To begin a film like this, you need a truly stunted specimen worthy of improvement. And what’s the most pathetic form of humanity you can think of? A writer, of course! Bradley Cooper plays Eddie, a schlubby guy who can’t finish his sci-fi novel and who’s just been dumped by his capable and gorgeous wife girlfriend, Lindy (Abbie Cornish). At this very low point, he bumps into his ex-brother-in-law, Vernon (Johnny Whitworth), a shady, wealthy drug salesman who hands him a clear pill. The benefits are immediate, and Eddie’s quickly hooked. He writes the novel in four days — and it’s brilliant! Before long, he’s picking up foreign languages, tinkling the ivories, brilliantly analyzing stock-market trends, mastering kung-fu (yes, there’s a Matrix reference), and having enormous amounts of sex with model-beautiful women. But naturally there’s a price: Vernon gets offed, Eddie steals the dead man’s stash, and soon the corrupt Big Pharma cabal behind the pills are out to get him and his ex-wife.
It’s hard to portray genius onscreen. Burger (The Illusionist) has some fun trying: Each triple somersault of Eddie’s mental gymnastics is treated with reverent detail and cool, gimmicky visuals. But for a film about a man who sees the logical structures behind everything, there sure are a lot of confusing plot twists and multiple sequences where his insights seem impractical, absurd, or plain old silly. In the most preposterous, his ex, Lindy, literally runs a hundred yards onto an ice-skating rink, yanks a little girl up off the ice, and flings the girl around, so that her ice skates cut up a homicidal dude with a gun. Because, clearly the logical move there was to endanger the life of a child on a slippery ice-skating rink.

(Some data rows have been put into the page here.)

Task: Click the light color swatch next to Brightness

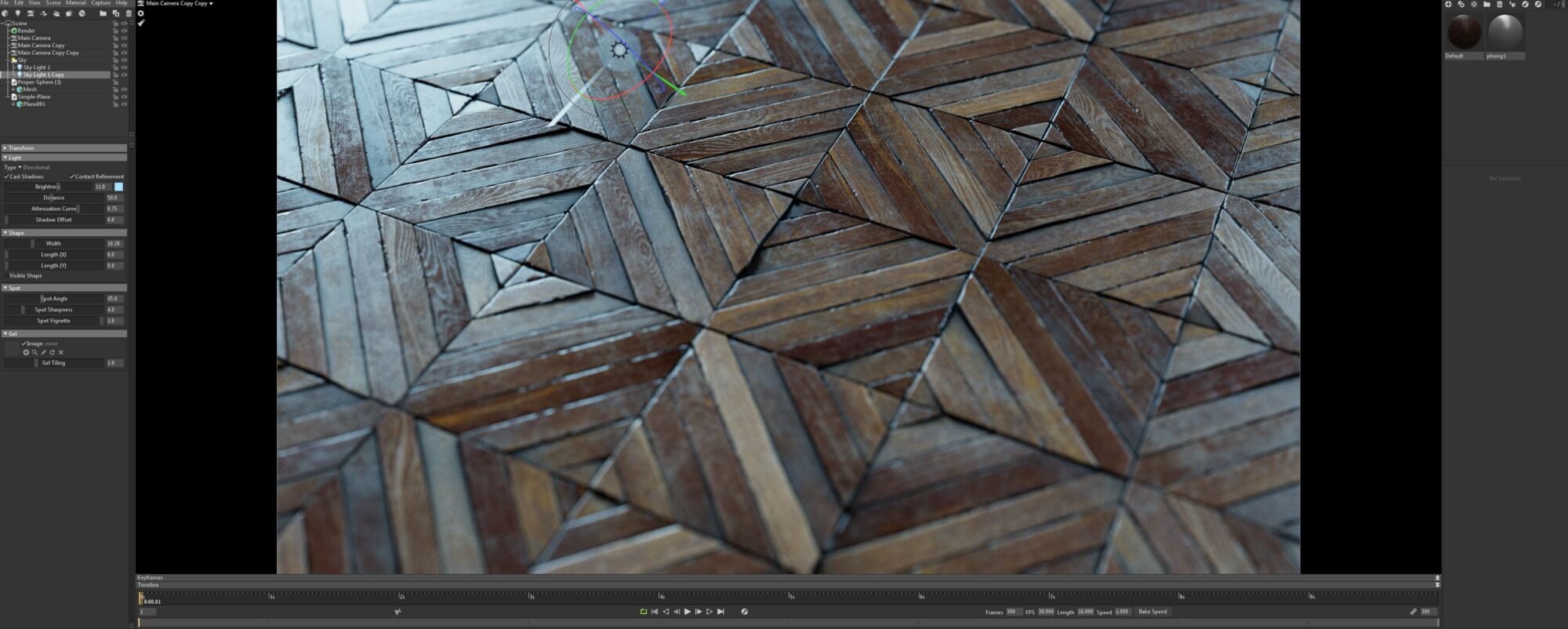Action: (x=118, y=187)
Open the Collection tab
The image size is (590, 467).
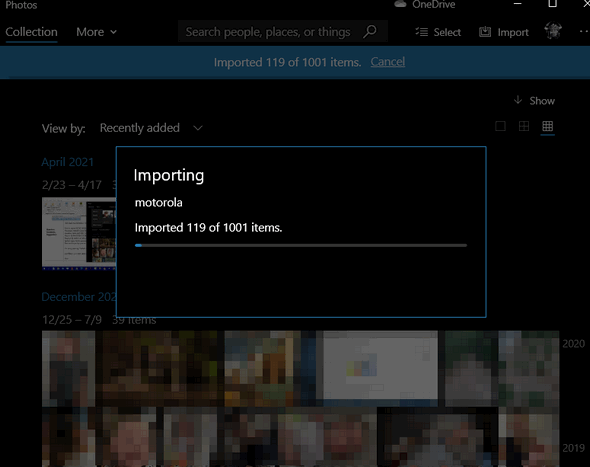click(31, 32)
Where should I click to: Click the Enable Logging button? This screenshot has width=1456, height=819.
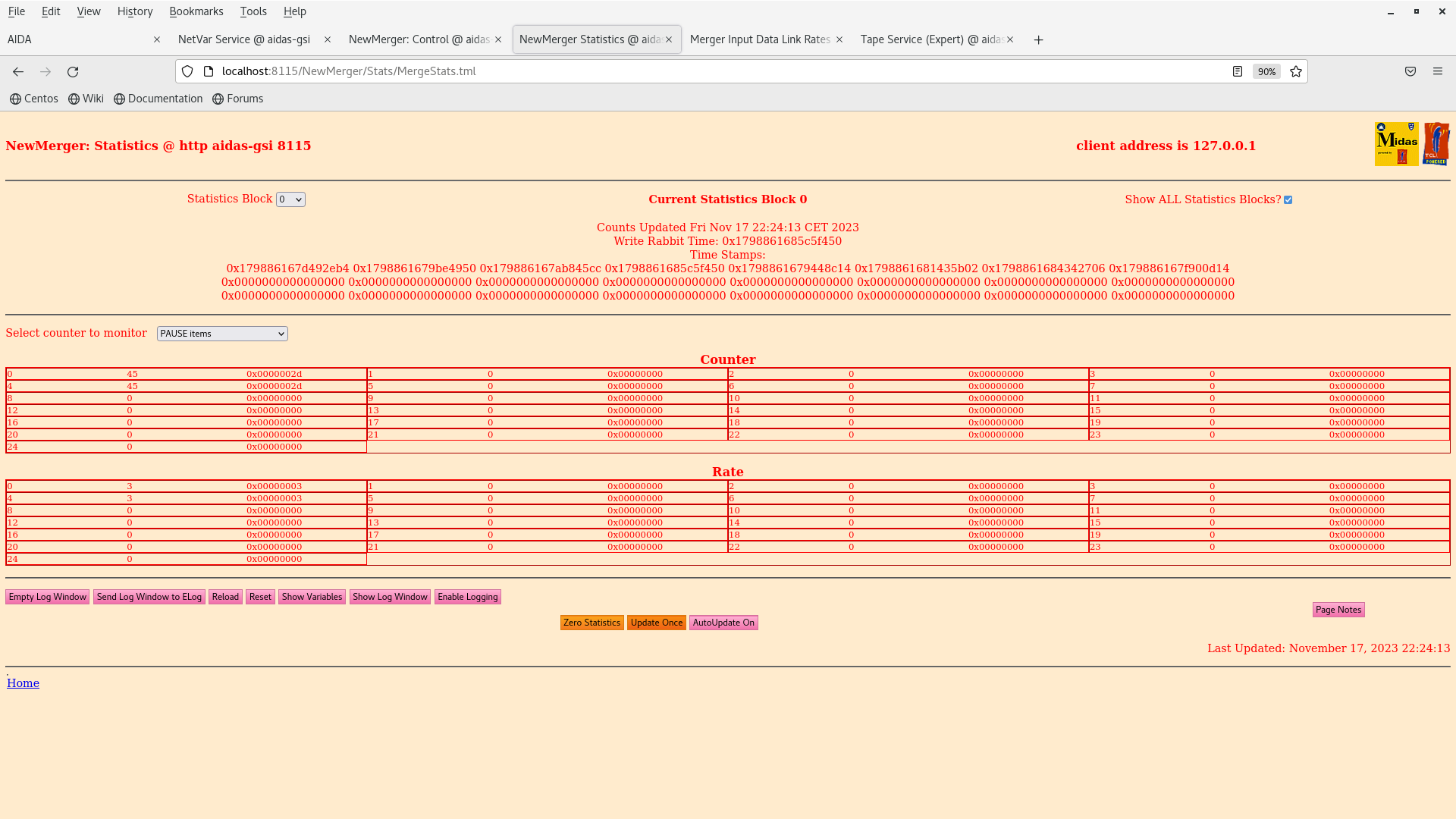click(467, 597)
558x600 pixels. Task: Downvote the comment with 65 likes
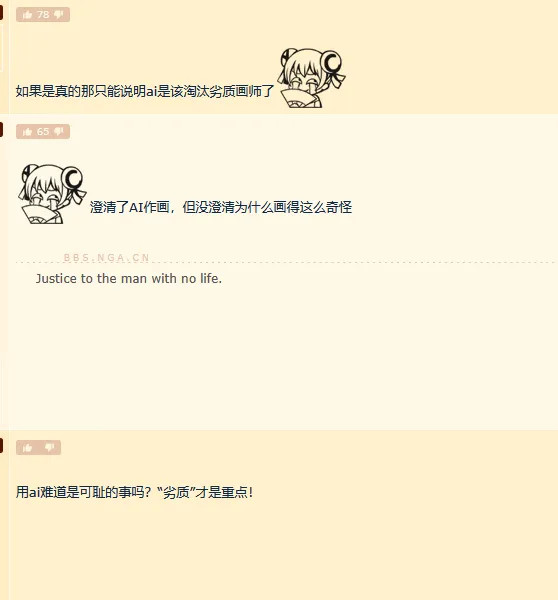[59, 132]
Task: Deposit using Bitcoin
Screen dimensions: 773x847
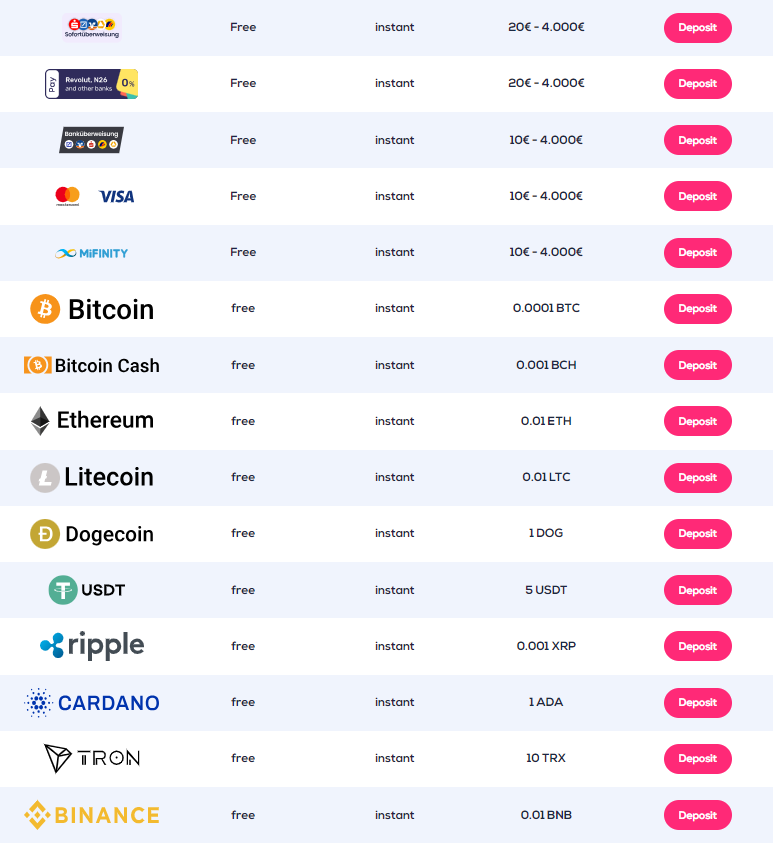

The result is a film that plays a bit like Huey Lewis’s “I Wanna New Drug.†It’s timely and satiric — but also brutally repetitive (insight leads to danger, repeat) and poorly written. In the end, Limitless collapses because it’s not stretching for anything beyond straight-up, drug-enhanced thriller with a happy ending. It’s not a satire of Big Pharma or our own dependency on drugs, or even a particularly interesting portrait of a character; Eddie has no depth or center, and neither does the film. Like any a cheap high, it’s a quick rush followed by a crushing sense of emptiness.